Mosey is a 14-month old Great Dane who was available through an ad on Craig’s List. It was my first Craig’s List experience and to tell the truth, I half expected it to be the kind of experience that gets made into a cautionary TV movie, or even worse, an America’s Most Wanted special. Naturally, I took my husband Gruff with me. It all turned out beautifully and now I have an adolescent, 100-pound Great Dane pup.
If you’ve ever raised a puppy, you know how relentless they are in exploring. Now, imagine that same mischievous pup being tall enough to rest her chin on the kitchen counter, stand up and nose the upper cabinets open, and grab the dirty dishes out of the sink and take them off to lick them, preferably while reclining on something upholstered. How many times a day do I ask myself, “What was I thinking?”
The second pup is a seven-month old Belgian Malinois, a super intelligent and high energy breed that is favored by the military, police departments, and border patrol. A movie is coming out this summer, entitled Max, about a Malinois. I really hope this movie shows how much training and work is necessary to make these dogs into happy, productive dogs because you don’t want an intelligent dog bored and frustrated in your house. That doesn’t end well for anyone.
It would break my heart if this breed suffers from the “101 Dalmatians” syndrome. That’s an actual thing, where everyone enjoys a movie featuring a breed of dog and rushes out to get one, not understanding its exercise or training needs. One year later, the shelters are overrun with those dogs. If you marry the wrong person, you divorce them. If you get the wrong dog for your lifestyle and can’t make the effort to make it work, they end up in rescue, shelters, or worse. Don’t go through doggie divorce. Save yourself the guilt and pain.
Hold up, you say. Molly, you’re not exactly an athlete. You don’t even like to sweat. Why would you ever take on a Malinois after what you’ve just said? Good point. One, I have owned a Belgian breed before, a Belgian Tervuren.
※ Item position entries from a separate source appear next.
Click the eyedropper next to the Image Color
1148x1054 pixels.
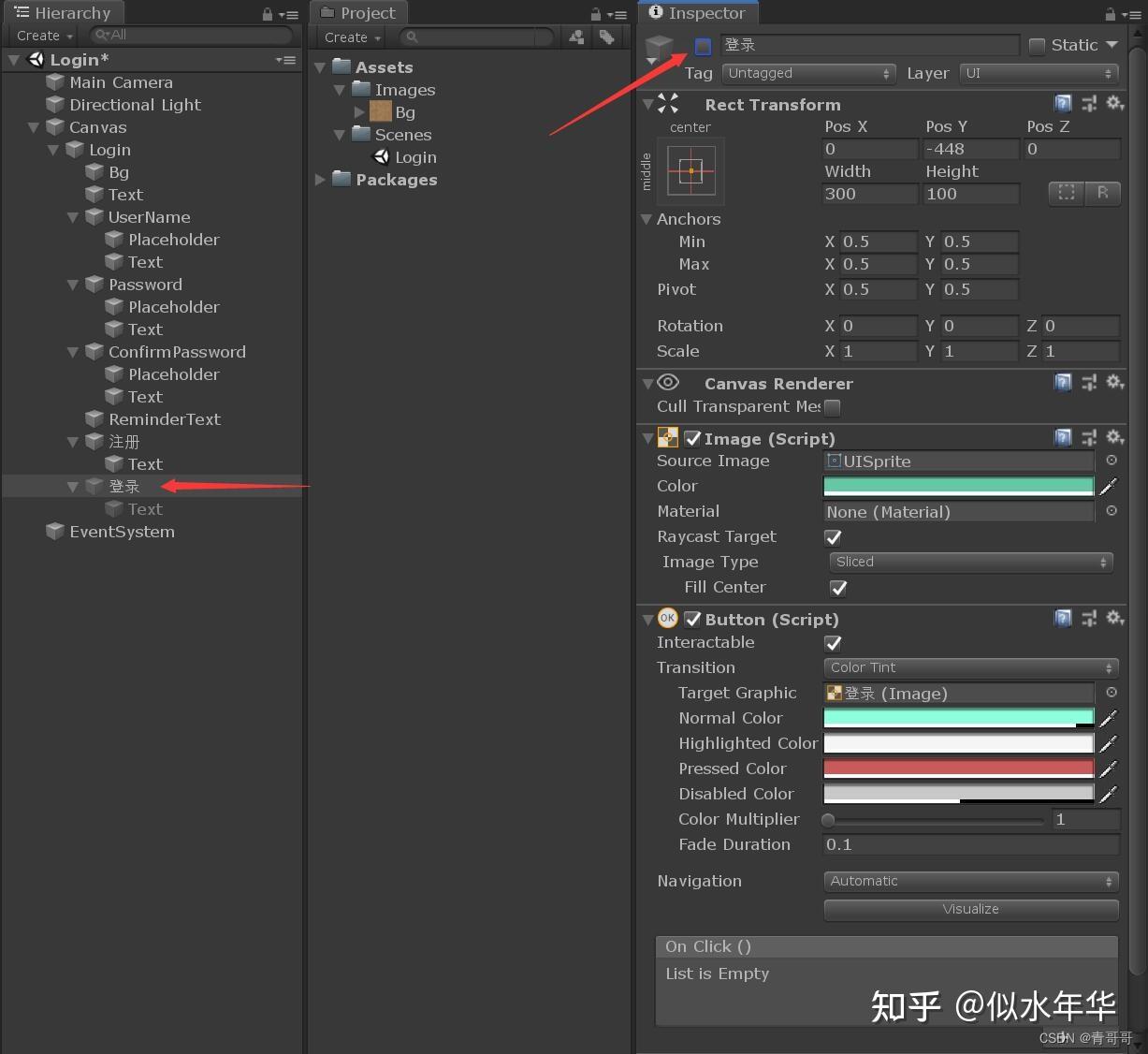point(1109,486)
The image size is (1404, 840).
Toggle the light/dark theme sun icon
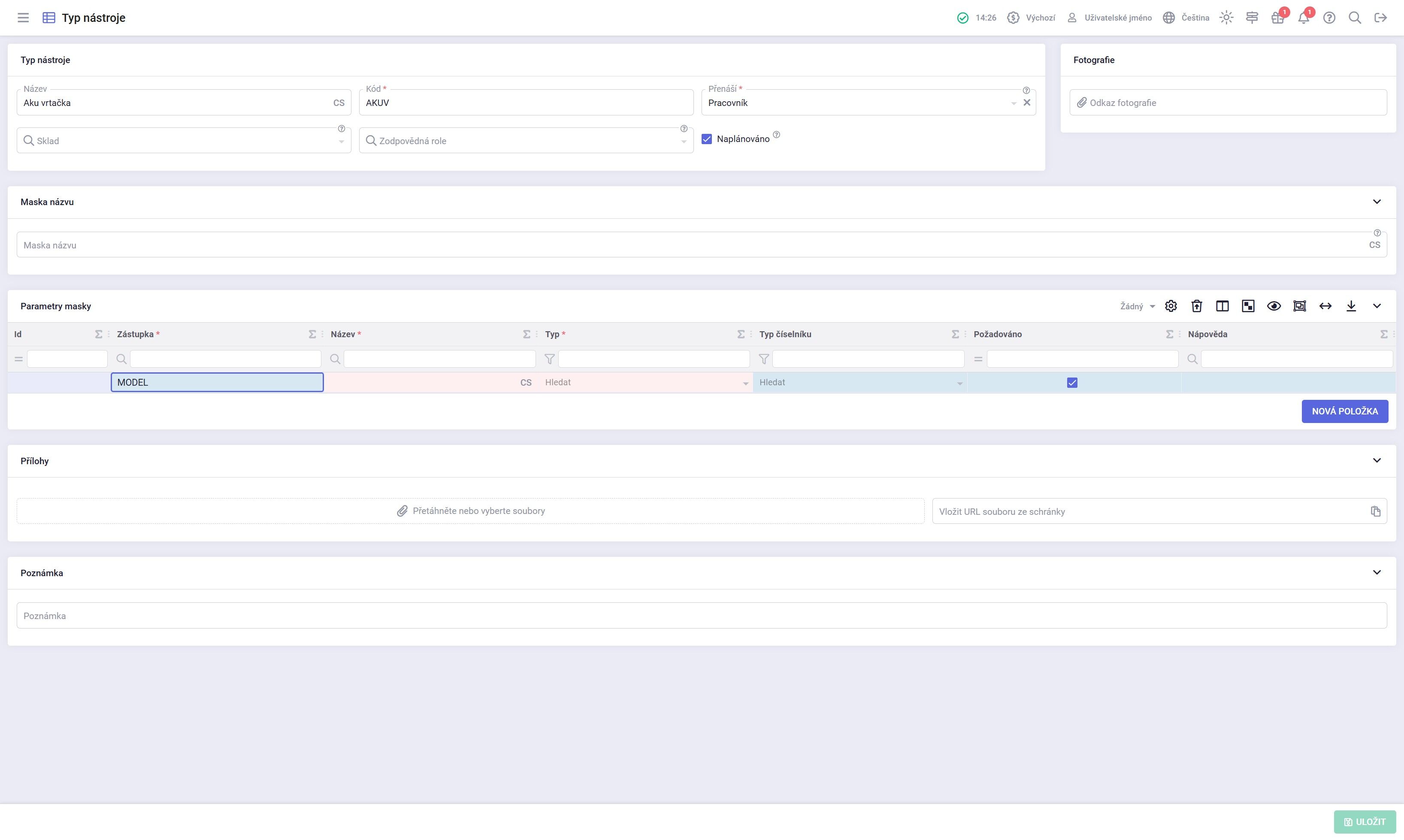pyautogui.click(x=1226, y=18)
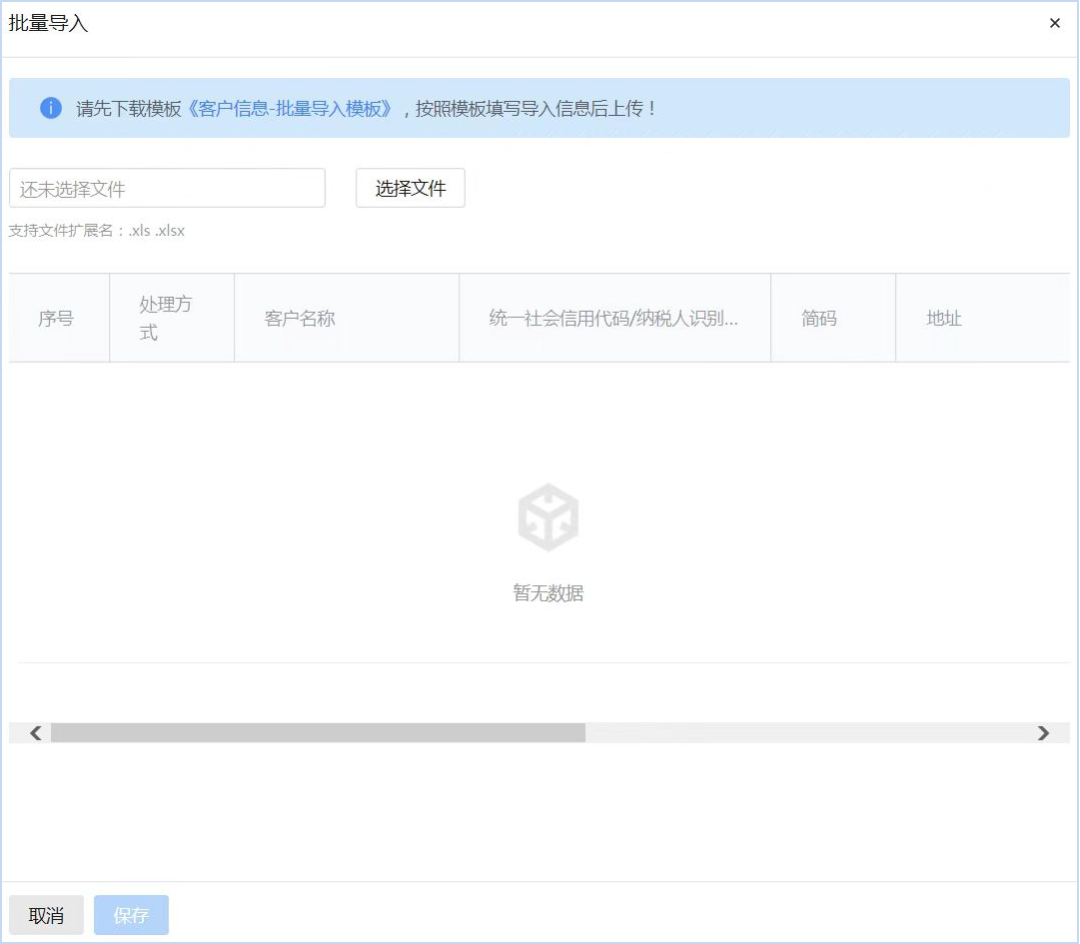Image resolution: width=1080 pixels, height=944 pixels.
Task: Click the left arrow of the horizontal scrollbar
Action: 32,733
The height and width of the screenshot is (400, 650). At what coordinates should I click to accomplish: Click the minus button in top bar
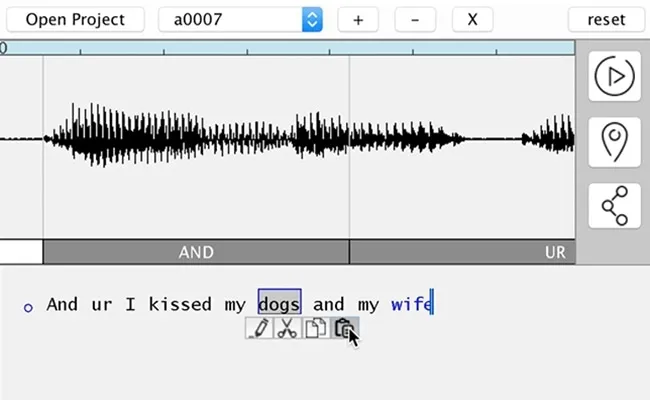pyautogui.click(x=415, y=19)
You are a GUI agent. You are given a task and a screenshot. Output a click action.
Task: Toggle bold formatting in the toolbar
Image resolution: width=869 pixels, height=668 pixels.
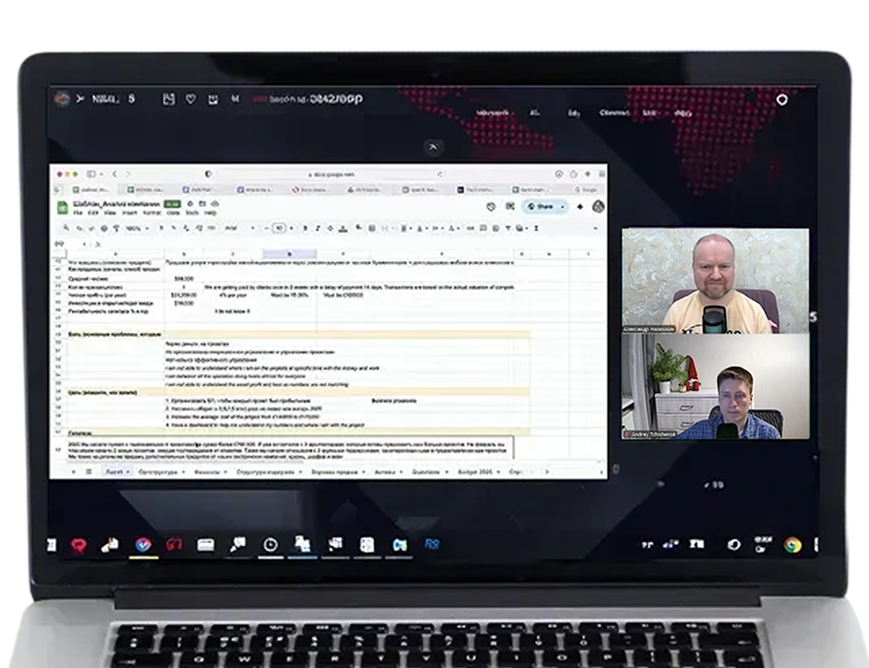pos(305,228)
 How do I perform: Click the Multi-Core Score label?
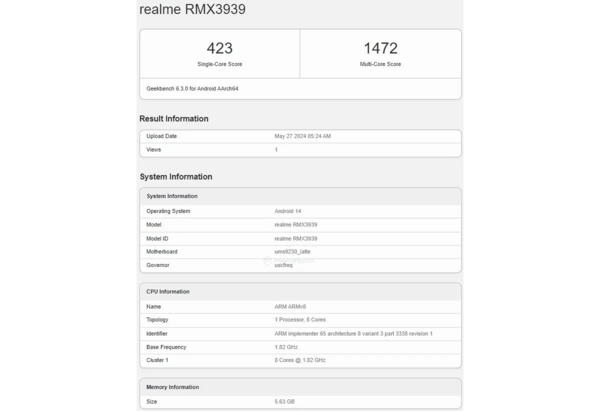click(380, 64)
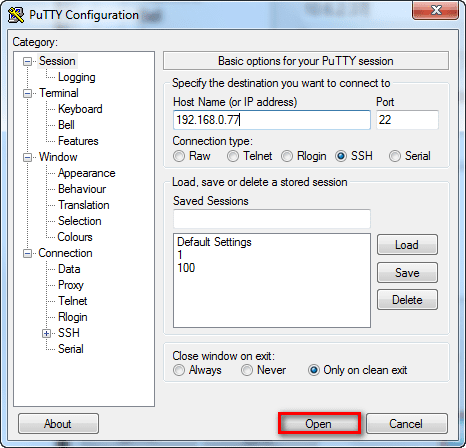Viewport: 466px width, 448px height.
Task: Focus the Saved Sessions name field
Action: tap(272, 219)
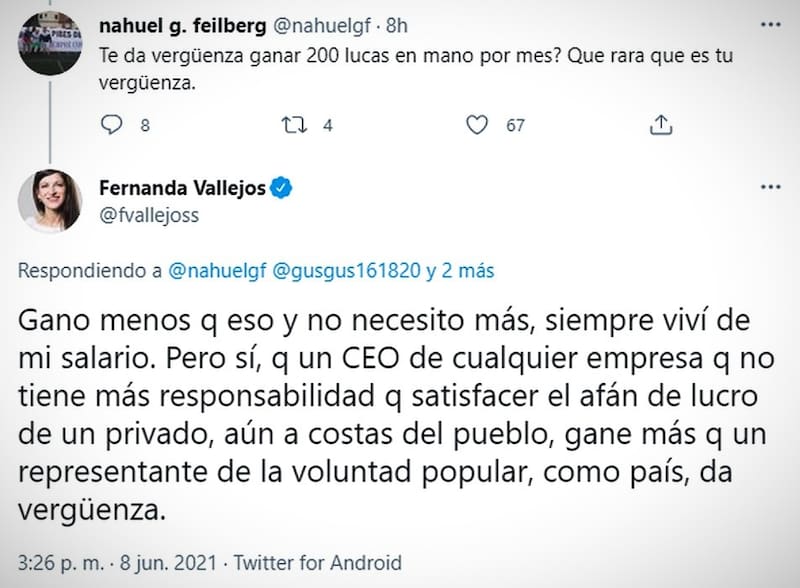Click the 67 likes count
The image size is (800, 588).
click(515, 125)
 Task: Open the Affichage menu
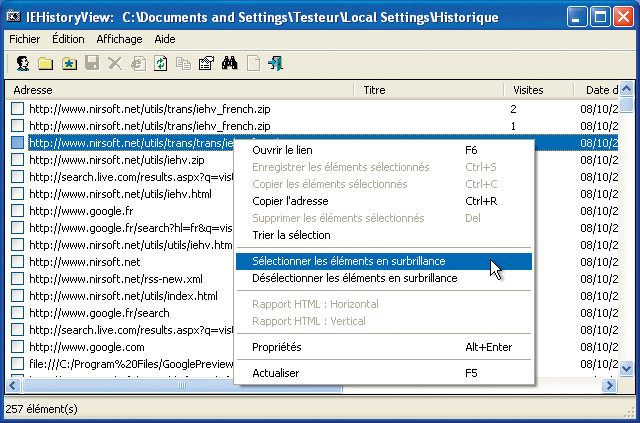(119, 39)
It was a great experience though he was an adult when I got him out of rescue and then spent lots of money and time training him properly. Two, I am training this dog as a service dog for myself so I needed a working breed. Thankfully, I work from home so I can spend several hours a day putting this pup through its paces. Between the training, and the Great Dane chasing her through the house and yard, she is exhausted. An exhausted dog is a well-mannered dog.
So this will forever be known in my diary as the Summer of the Pup. Wish me luck. I will need it. But I wouldn’t have it any other way.
P.S. A great big shout out to my husband, Gruff, who suggested we get these two dogs. This man loves me, not in a flashy dozens of roses way, but in a more meaningful, everyday, makes me happy way. There is no one else for me than this man, who thinks of me, my comfort, and contentment constantly. I will love you always.
Puppies are more better’n roses any day. Good Gruff.